Since the last ZR1 Corvette went out of production in 2013, there has been a spot left unfilled in the Corvette product lineup. From a performance standpoint, you can argue that the C7 Z06 and its 650 hp LT4 has picked up where the LS9-equipped C6 had left off, but you have to remember hat the Z06 was the midrange model.
Our assumptions were put to rest once we started seeing camouflaged C7 Corvettes, yet again, with and without different style rear spoilers that to date, haven’t been seen on any other production Corvette this cycle.

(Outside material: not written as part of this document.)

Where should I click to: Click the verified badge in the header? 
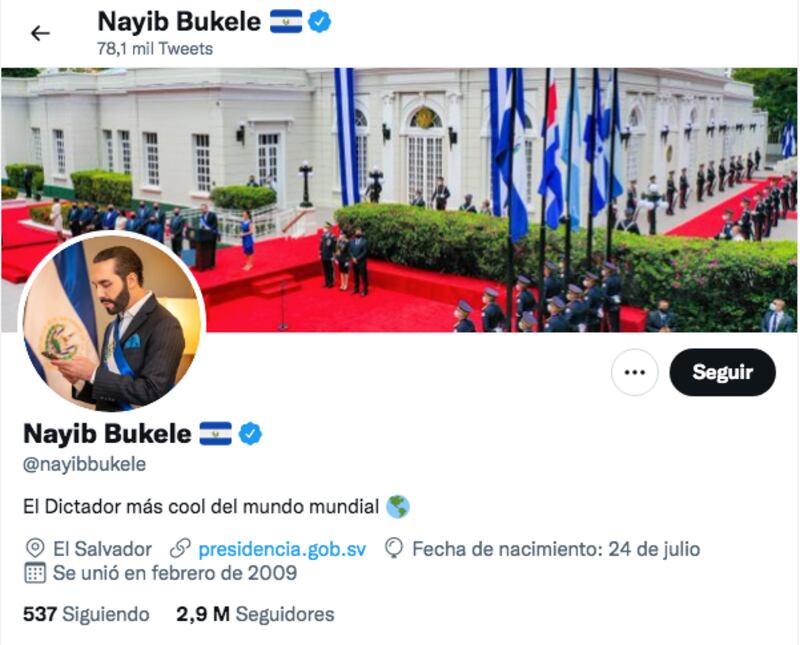319,22
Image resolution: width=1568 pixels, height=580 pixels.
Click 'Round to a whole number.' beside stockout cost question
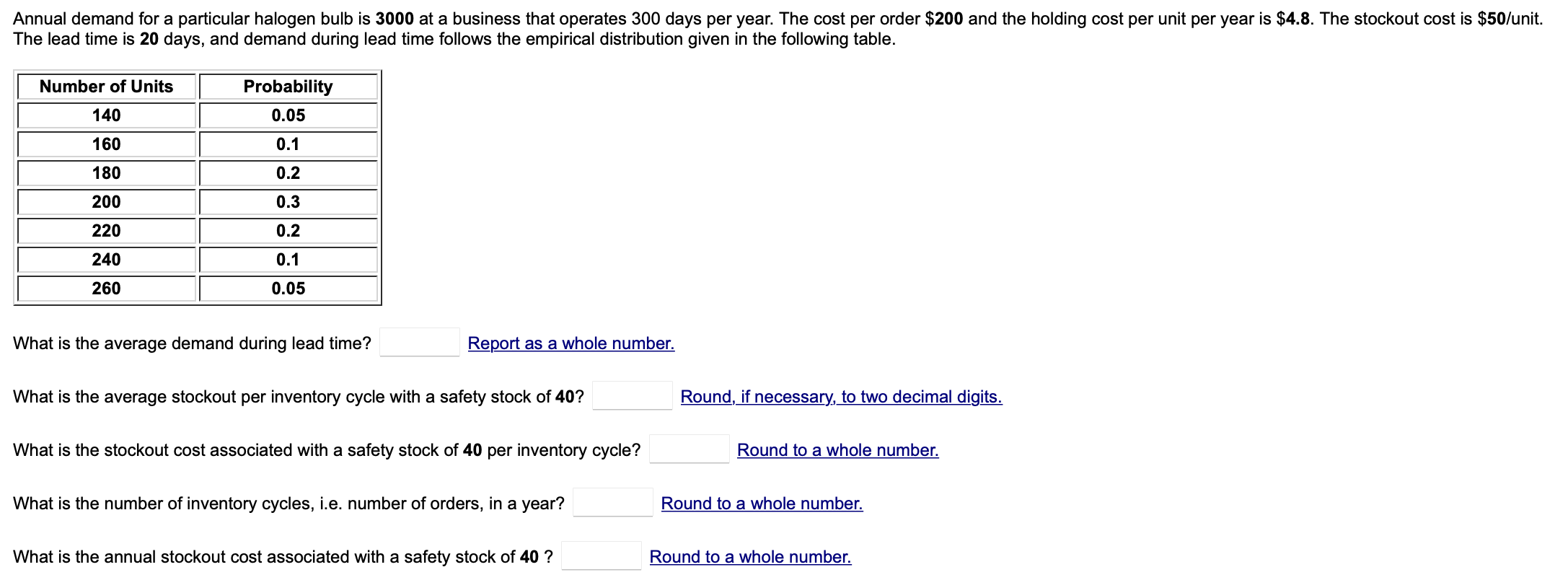tap(837, 450)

We can only speculate what kind of power or even what engine is under the hood of these cars, but if the ZR1 is designed to be the “King of the Hill” Corvette, it’s going to be substantially more than the Z06’s 650 hp.

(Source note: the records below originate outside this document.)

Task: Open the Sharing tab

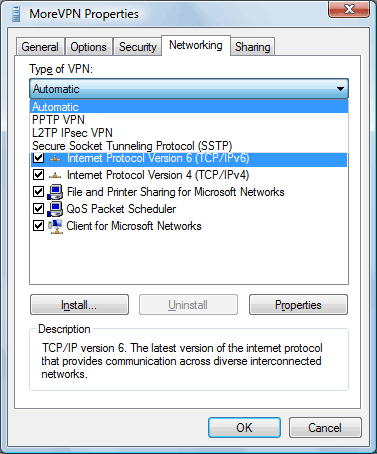Action: tap(252, 47)
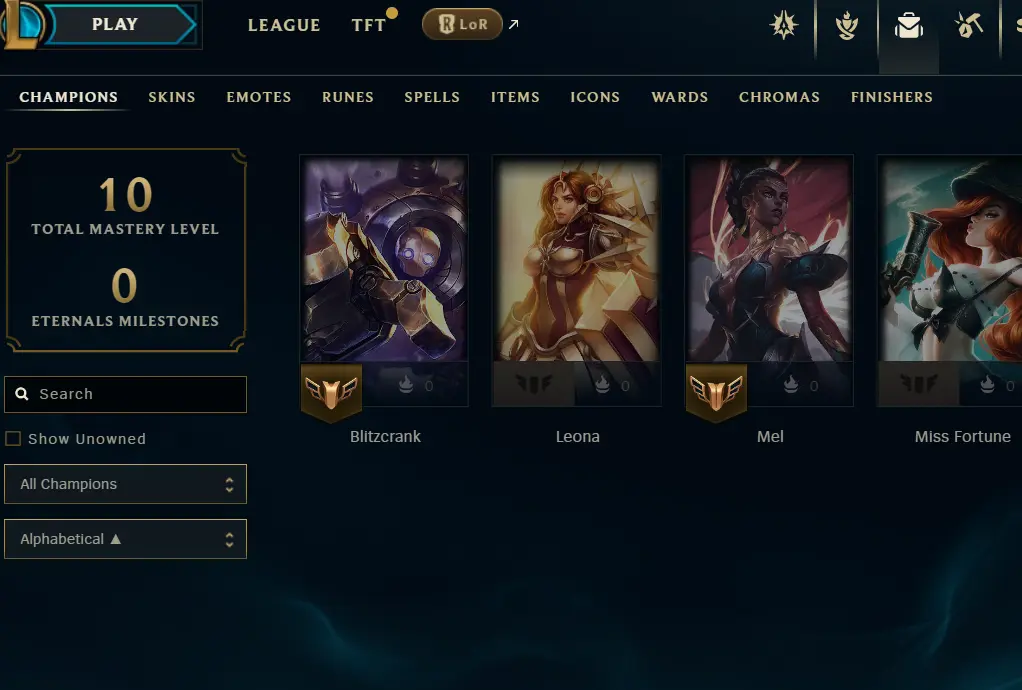The height and width of the screenshot is (690, 1022).
Task: Click Blitzcrank's gold mastery crest badge
Action: point(331,392)
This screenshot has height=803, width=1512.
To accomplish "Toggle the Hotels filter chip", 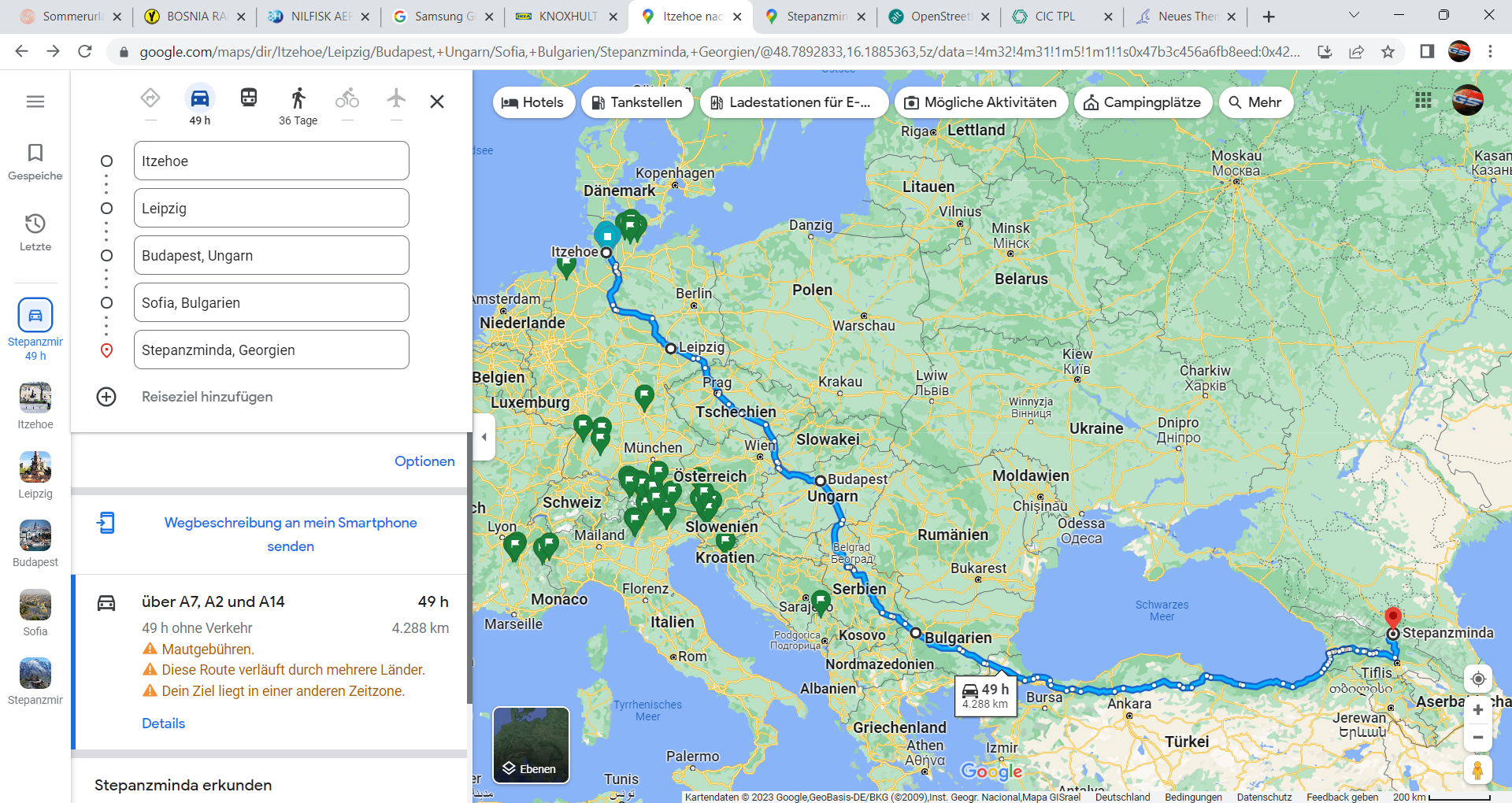I will click(533, 102).
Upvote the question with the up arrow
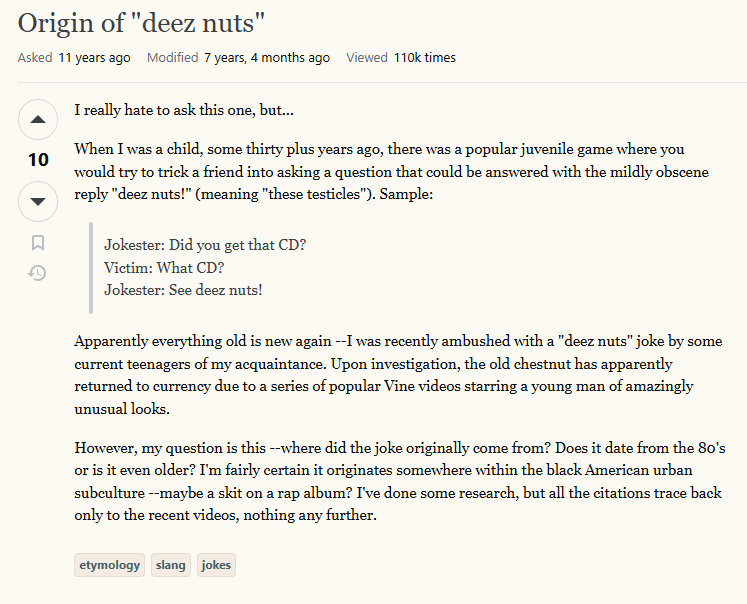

Before you think this will just be some sort of hardcore version of the C7 or C7Z, you have to keep in mind that the Grand Sport and Z07 options are already currently available from Chevrolet, so the only natural local solution that this is the third-generation of the late-model ZR1.
Naturally, you can expect more of everything from the ZR1; larger brakes, engine, transmission and rearend coolers, improved aerodynamics and presumably, a more intense driving experience. The Z06’s 650 hp won’t cut it, not if the ZR1 is going to target the higher-end of the spectrum, of which is the McLaren P1s of the world.

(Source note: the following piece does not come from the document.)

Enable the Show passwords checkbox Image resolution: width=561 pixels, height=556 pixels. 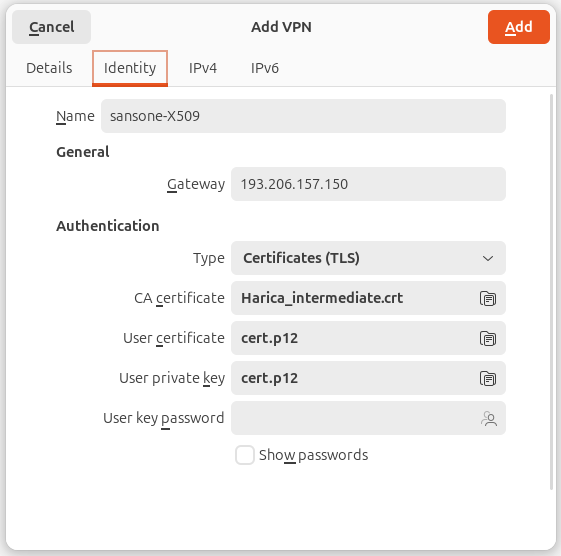point(245,455)
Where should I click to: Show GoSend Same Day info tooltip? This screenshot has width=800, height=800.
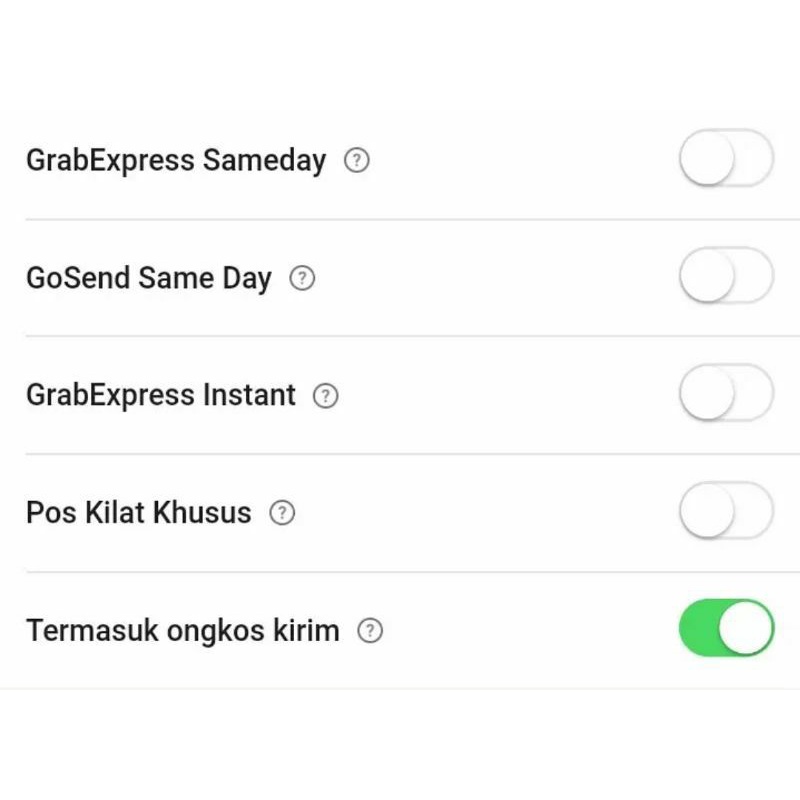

If we were to make an educated guess, we have a feeling that these will be powered by some 800 hp twin-turbo V8. Superchargers are more compact, easier to manufacture and so on, but there’s only so much power left in the LT4’s 1.7L Eaton Roots-style blower that could produce that kind of power reliably, for General Motors to tack a warranty onto.
We don’t know any solid facts than what we’re obviously presented with, but General Motors rarely disappoints these days. Bring on 2018!